== BRIEF ==
This exercise requires every record to be repeated exactly.

== DATA PROVIDED ==
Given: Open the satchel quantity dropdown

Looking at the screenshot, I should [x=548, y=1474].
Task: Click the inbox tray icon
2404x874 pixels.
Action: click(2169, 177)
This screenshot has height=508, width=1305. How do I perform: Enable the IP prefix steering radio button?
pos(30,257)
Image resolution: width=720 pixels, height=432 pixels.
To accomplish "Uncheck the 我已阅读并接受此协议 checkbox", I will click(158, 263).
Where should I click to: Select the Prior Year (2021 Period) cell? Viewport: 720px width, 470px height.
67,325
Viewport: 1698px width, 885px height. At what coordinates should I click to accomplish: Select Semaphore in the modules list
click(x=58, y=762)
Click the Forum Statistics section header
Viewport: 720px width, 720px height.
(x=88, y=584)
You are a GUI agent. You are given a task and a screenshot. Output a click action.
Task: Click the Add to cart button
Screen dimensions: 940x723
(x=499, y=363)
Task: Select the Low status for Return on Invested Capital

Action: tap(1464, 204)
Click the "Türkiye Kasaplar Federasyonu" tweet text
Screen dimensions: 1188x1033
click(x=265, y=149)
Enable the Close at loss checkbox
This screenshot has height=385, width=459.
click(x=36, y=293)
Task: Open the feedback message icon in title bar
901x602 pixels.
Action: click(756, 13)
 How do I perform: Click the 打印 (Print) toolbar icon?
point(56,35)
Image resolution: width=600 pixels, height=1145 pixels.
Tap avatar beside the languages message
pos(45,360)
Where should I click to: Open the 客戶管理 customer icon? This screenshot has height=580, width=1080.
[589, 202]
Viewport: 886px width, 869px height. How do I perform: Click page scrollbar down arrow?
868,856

== TASK RESPONSE ==
Given: Open the satchel quantity dropdown

Looking at the screenshot, I should [x=548, y=1474].
Task: Click the inbox tray icon
2404x874 pixels.
Action: click(2169, 177)
This screenshot has height=508, width=1305. How do I perform: Enable the IP prefix steering radio button?
pos(30,257)
Image resolution: width=720 pixels, height=432 pixels.
To accomplish "Uncheck the 我已阅读并接受此协议 checkbox", I will click(158, 263).
Where should I click to: Select the Prior Year (2021 Period) cell? Viewport: 720px width, 470px height.
67,325
Viewport: 1698px width, 885px height. At what coordinates should I click to accomplish: Select Semaphore in the modules list
click(x=58, y=762)
Click the Forum Statistics section header
Viewport: 720px width, 720px height.
(x=88, y=584)
You are a GUI agent. You are given a task and a screenshot. Output a click action.
Task: Click the Add to cart button
Screen dimensions: 940x723
(x=499, y=363)
Task: Select the Low status for Return on Invested Capital

Action: tap(1464, 204)
Click the "Türkiye Kasaplar Federasyonu" tweet text
Screen dimensions: 1188x1033
click(x=265, y=149)
Enable the Close at loss checkbox
This screenshot has height=385, width=459.
click(x=36, y=293)
Task: Open the feedback message icon in title bar
901x602 pixels.
Action: click(756, 13)
 How do I perform: Click the 打印 (Print) toolbar icon?
point(56,35)
Image resolution: width=600 pixels, height=1145 pixels.
Tap avatar beside the languages message
pos(45,360)
Where should I click to: Open the 客戶管理 customer icon? This screenshot has height=580, width=1080.
[589, 202]
Viewport: 886px width, 869px height. How do I perform: Click page scrollbar down arrow?
868,856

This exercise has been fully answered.